Prior to the game, the Padres honored Hall of Fame broadcaster Jerry Coleman, who died Jan. 5 at the age of 89.

Before joining the Padres broadcast team in 1972, Coleman was a second baseman for the New York Yankees -- he was the MVP of the 1950 World Series -- and a distinguished Marine aviator who was the only major-leaguer to see combat in both World War II and Korea.

The television and radio booths at Petco Park were renamed the "Jerry Coleman Broadcast Center."

NOTES: The game drew a Petco Park record crowd of 45,567. ... Padres LF Carlos Quentin opened the season on the 15-day disabled list with a bone bruise of his left (good) knee.
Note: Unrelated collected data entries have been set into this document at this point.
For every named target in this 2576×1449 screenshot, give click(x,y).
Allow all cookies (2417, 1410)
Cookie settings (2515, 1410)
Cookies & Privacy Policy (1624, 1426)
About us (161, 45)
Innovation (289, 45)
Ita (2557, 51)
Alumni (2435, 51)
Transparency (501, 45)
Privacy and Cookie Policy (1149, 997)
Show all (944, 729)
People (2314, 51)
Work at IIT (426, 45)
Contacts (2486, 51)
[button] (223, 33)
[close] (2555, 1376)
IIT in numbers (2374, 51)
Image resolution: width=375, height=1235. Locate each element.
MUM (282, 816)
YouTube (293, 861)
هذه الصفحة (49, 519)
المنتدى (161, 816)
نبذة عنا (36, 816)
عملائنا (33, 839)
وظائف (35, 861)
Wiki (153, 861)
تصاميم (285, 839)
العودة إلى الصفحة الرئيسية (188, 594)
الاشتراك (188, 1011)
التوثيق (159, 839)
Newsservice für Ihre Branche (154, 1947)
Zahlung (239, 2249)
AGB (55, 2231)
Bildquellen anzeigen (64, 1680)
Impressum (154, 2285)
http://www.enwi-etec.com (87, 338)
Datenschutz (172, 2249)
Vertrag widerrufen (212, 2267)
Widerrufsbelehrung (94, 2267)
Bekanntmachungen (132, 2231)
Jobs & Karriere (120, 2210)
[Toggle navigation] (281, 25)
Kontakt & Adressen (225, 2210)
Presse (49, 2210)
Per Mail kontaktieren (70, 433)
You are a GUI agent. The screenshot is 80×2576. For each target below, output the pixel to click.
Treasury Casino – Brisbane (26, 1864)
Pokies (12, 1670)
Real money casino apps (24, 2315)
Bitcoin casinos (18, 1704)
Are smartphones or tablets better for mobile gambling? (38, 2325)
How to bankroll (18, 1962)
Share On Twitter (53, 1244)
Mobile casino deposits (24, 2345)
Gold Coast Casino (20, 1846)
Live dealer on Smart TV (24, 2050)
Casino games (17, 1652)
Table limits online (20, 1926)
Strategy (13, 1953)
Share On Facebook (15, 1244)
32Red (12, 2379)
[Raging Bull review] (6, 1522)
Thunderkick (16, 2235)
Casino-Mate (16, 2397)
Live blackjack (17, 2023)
Quentin, who is eligible to rejoin the Padres on April 8 in Cleveland, suffered the injury while making a sliding catch in the outfield March 18 ... Due to injuries, the Padres' Opening Day lineup included two starters -- C Rene Rivera and LF Tommy Medica -- who didn't figure to make the roster at the start of spring training ... Dodgers RHP Josh Beckett (rehabbing from rib surgery) will throw batting practice Monday. He could start Saturday against the Giants ... Dodgers CF Matt Kemp (rehabbing from ankle surgery) will take batting practice Monday. He could come off the disabled list Friday.